TASK DESCRIPTION: What is the number of lines below that hold "Open"? Answer with that number only.

RECORDS SHOWN:
★ ★ ★ ★ ★
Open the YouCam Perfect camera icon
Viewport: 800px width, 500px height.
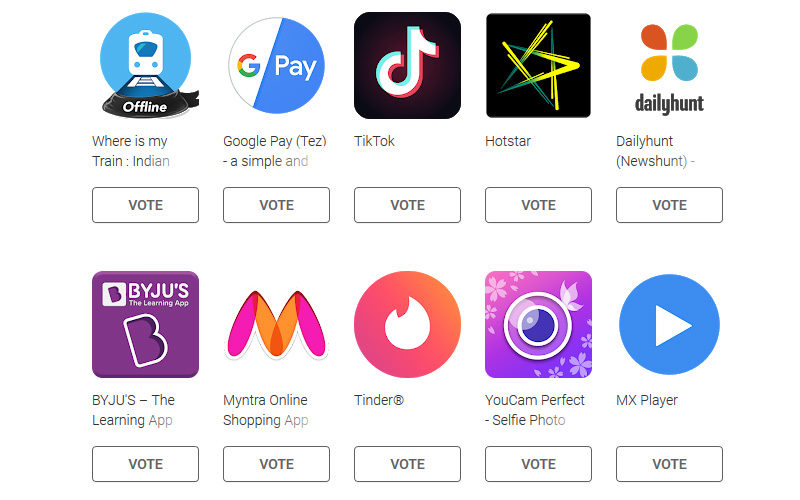(x=538, y=324)
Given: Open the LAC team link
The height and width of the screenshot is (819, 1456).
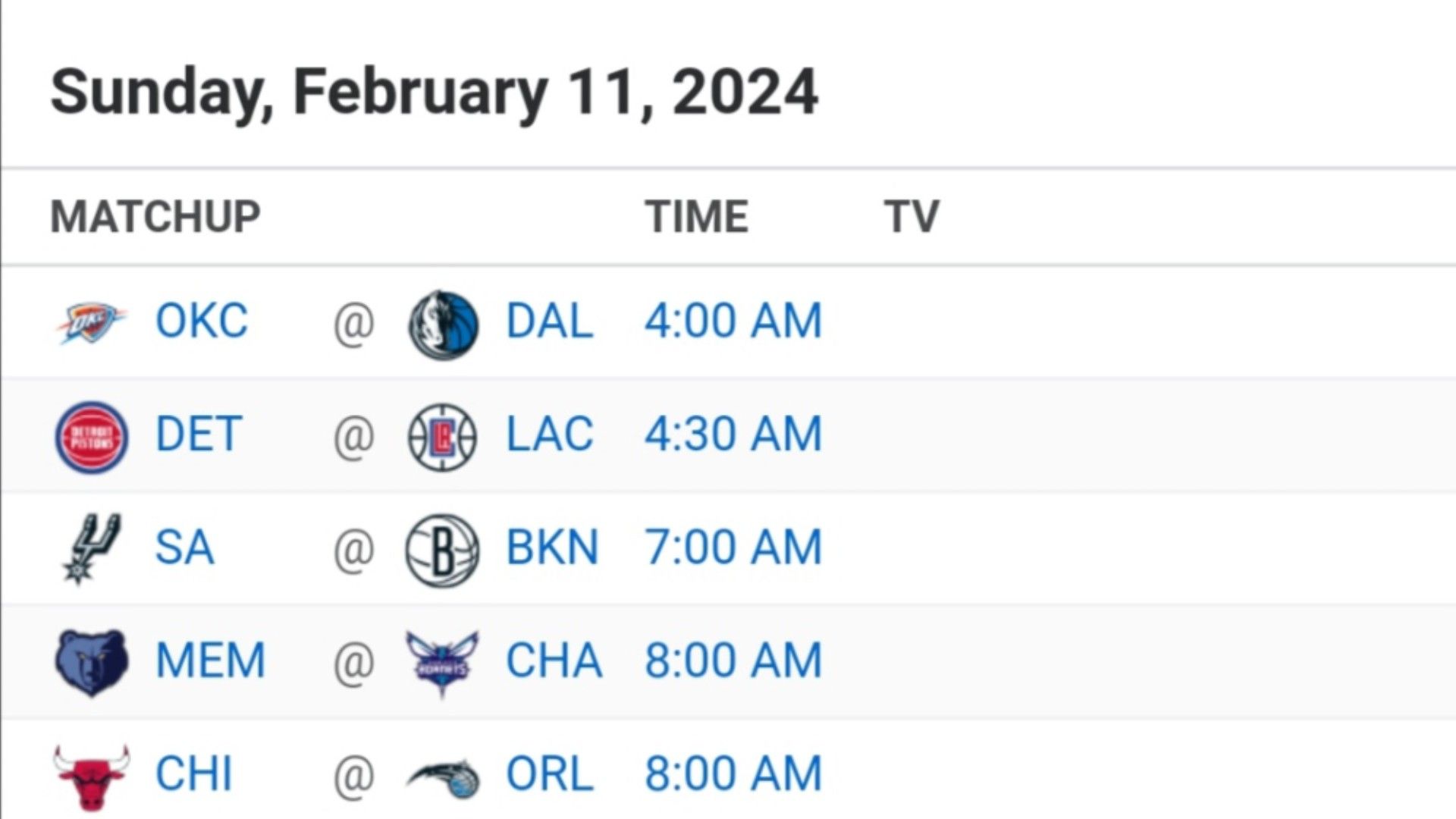Looking at the screenshot, I should (x=549, y=434).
★ ★ ★ ★ ★
SOLUTION TO THE PROBLEM: 2